How to Get Enough Vitamin D During Winter


Vitamin D is an interesting nutrient. It is fat soluble and present only in a few foods, including dairy products, oily fish and red meat. However, unlike many other nutrients, we can also make our own Vitamin D, through direct sunlight on our skin. Most people can meet their Vitamin D requirements through eating a healthy diet and spending time outdoors in spring and summer. In the UK, winter sunlight does not have enough radiation to make Vitamin D and if we are not vigilant, it is possible to suffer from Vitamin D deficiency.


Consequences of Vitamin D Deficiency

Vitamin D is vital for healthy bones, muscles and teeth and it regulates the amount of calcium and phosphate in our bodies. It is also thought to help reduce the risk of certain types of cancer. It is known to be necessary for healthy cell growth and a robust immune system. With Vitamin D deficiency there is a risk of developing bone conditions such as rickets and osteomalacia, which manifest as bone deformation. Osteoporosis is another bone condition that can develop due to Vitamin D deficiency.

There are other health problems that have been attributed to Vitamin D deficiency including:

  • Tiredness
  • Low mood
  • Impaired wound healing
  • Hair loss
  • Muscle and bone pain
  • Increased risk of cardiovascular disease
  • Cognitive impairment


So how can you avoid Vitamin D Deficiency in Winter?

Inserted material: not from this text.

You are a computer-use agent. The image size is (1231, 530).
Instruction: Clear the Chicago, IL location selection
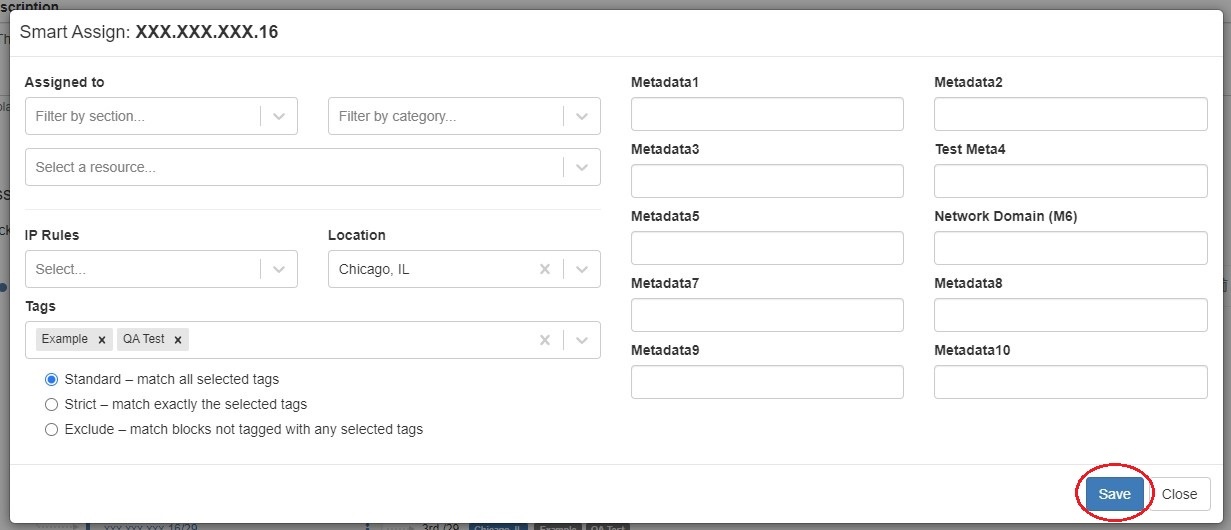[545, 269]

You can build up your stocks of Vitamin D during the summer by getting outdoors and letting the sun do its magic. However, if for whatever reason you are not able to do this, you will need to look at your diet to avoid developing Vitamin D deficiency. Recommended daily intakes for Vitamin D vary from person to person, depending on age and the presence of other health conditions. Toxicity from too much Vitamin D is rare.


Include foods high in Vitamin D in your diet

  • Oily fish for example mackerel and salmon
  • Fish liver oils
  • Liver (although it is an acquired taste!)
  • Red meat
  • Dairy products such as milk, egg, cheese
  • Cereals and other foods that are fortified with Vitamin D


Consider taking Vitamin D Supplements

There are groups of people who may benefit from taking Vitamin D supplements: these include people who are housebound or remain covered up when outside. People with dark skin may not get enough Vitamin D from sunlight alone. Other people who risk Vitamin D deficiency include pregnant and breast-feeding women and young children. Strict vegans or people with milk allergies may also be at risk of developing Vitamin D deficiency. Some people are unable to absorb vitamin D from their food: those at risk include people suffering from intestinal disorders such as Chron’s disease. Vitamin D supplements are widely available and may be purchased at supermarkets and pharmacies.


How do you know if you are Vitamin D Deficient?

A simple blood test will show how much Vitamin D is if your body. If you are concerned that you are at risk of Vitamin D deficiency, a trip to your doctor should help set your mind at ease.